Mas não passam, na realidade, daquilo que Cochin chamou de o povo das sociedades de pensamento, “o povo pouco numeroso, sem dúvida, mas bem unido e presente em todos os lugares”. Esse povo fictício vence não pelo número, muito menos pela razoabilidade ou veracidade de suas opiniões, mas pela onipresença nas instâncias de formação de opinião, e pela interconexão existente entre os seus pontos de vista. Enquanto isso, as opiniões propriamente populares, posto que majoritárias, são dispersas e desconexas, ocupando a periferia do sistema, onde são vigiadas e fiscalizadas pelos Robespierres contemporâneos, os zeladores do “consenso” (ou da “ciência”), os “editores de uma nação inteira” – como na expressão recente, tão terrivelmente jacobina, de um ministro da nossa suprema corte.

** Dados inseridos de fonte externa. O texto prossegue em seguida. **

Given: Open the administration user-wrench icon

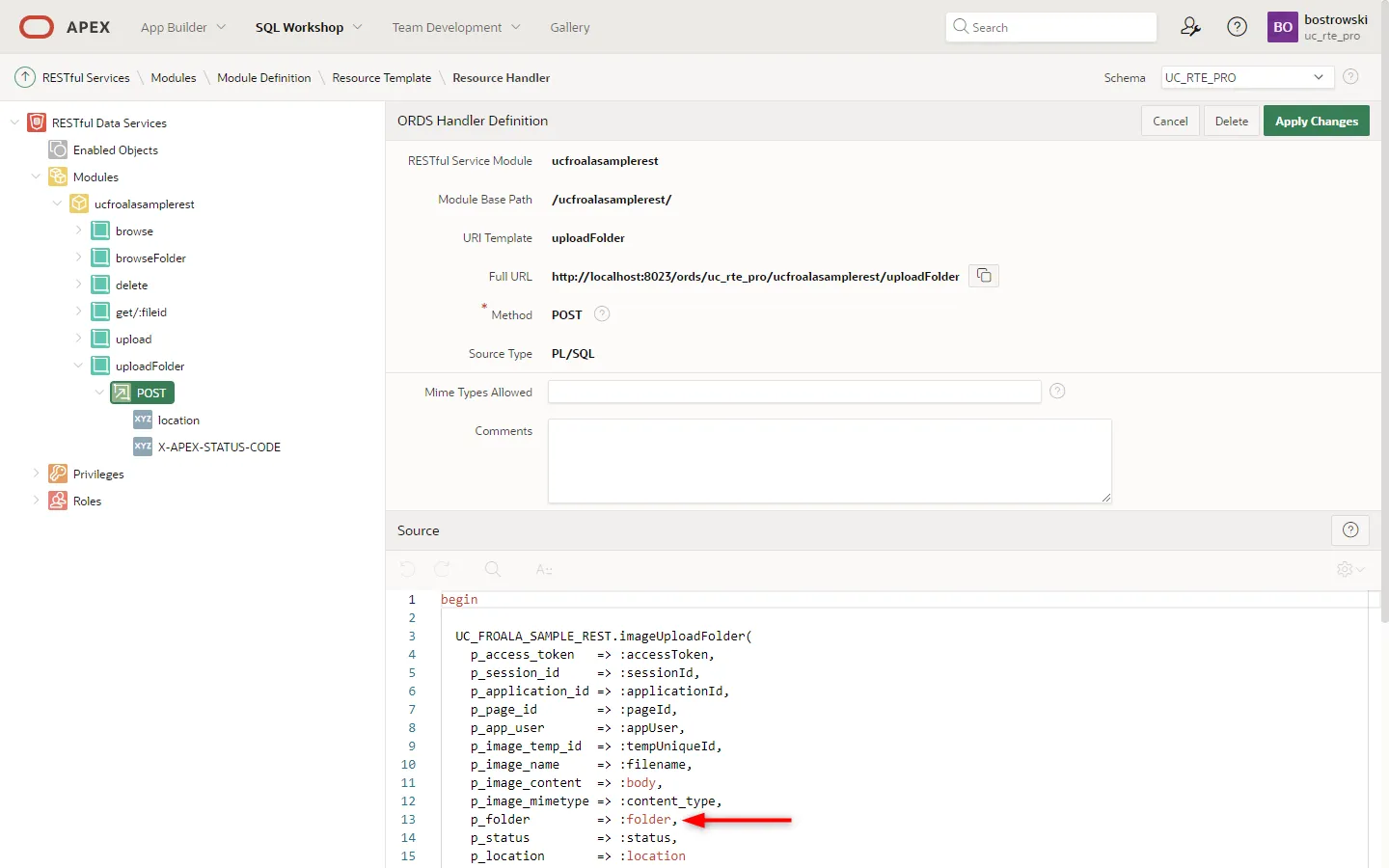Looking at the screenshot, I should tap(1190, 27).

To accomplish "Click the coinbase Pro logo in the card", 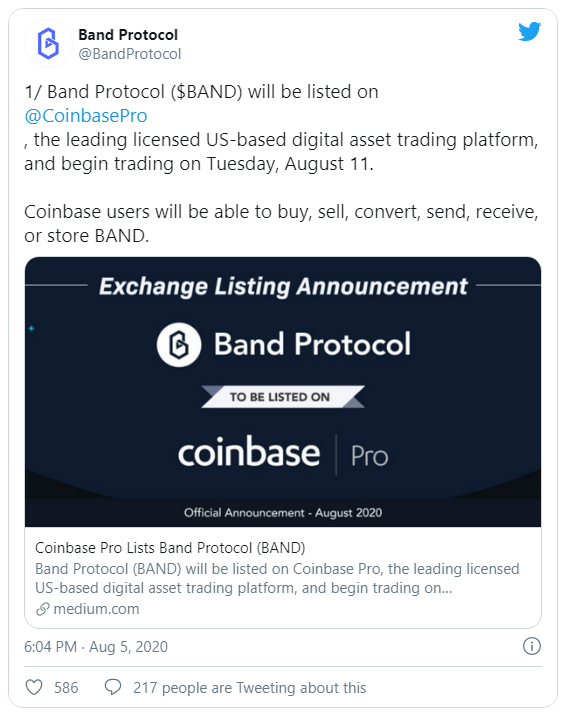I will tap(283, 453).
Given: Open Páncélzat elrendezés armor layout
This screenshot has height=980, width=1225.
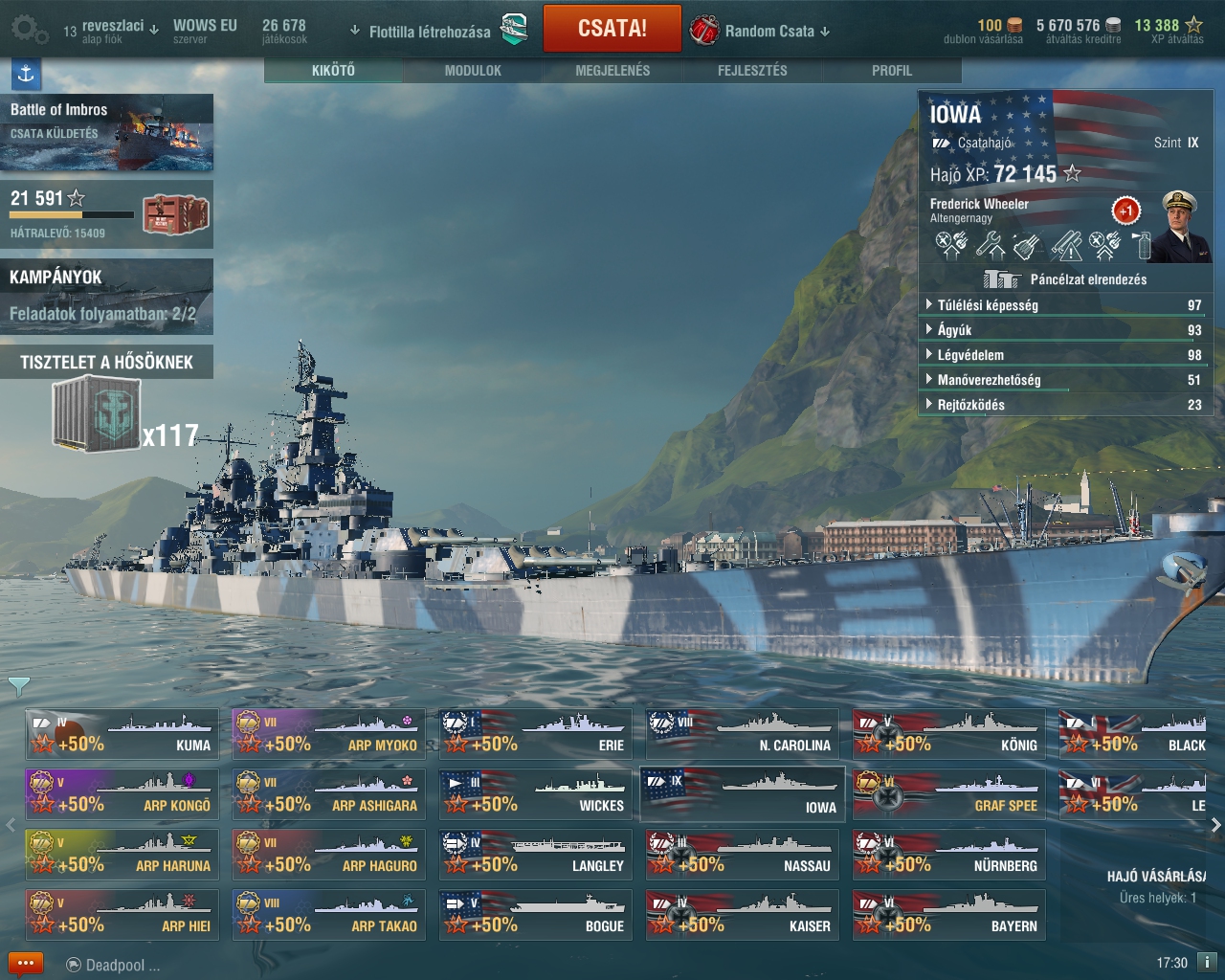Looking at the screenshot, I should point(1065,279).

Assim, na situação em que nos encontramos, prisioneiros desse gigantesco panóptico narrativo, talvez nunca tenha sido tão urgente recordar a lição imortal de Edmund Burke, quando não para tentar impedir que o “terror seco” de nossos dias descambe em terror sangrento, e que das enciclopédias contemporâneas surjam novos comitês de salvação pública: “Porque meia dúzia de gafanhotos sob uma samambaia fazem o campo tinir com seu inoportuno zumbido, ao passo que milhares de cabeças de gado repousando à sombra do carvalho inglês ruminam em silêncio, por favor, não vá imaginar que aqueles que fazem barulho são os únicos habitantes do campo; ou que, logicamente, são maiores em número; ou ainda que signifiquem mais do que um pequeno grupo de insetos efêmeros, secos, magros, saltitantes, espalhafatosos e inoportunos”.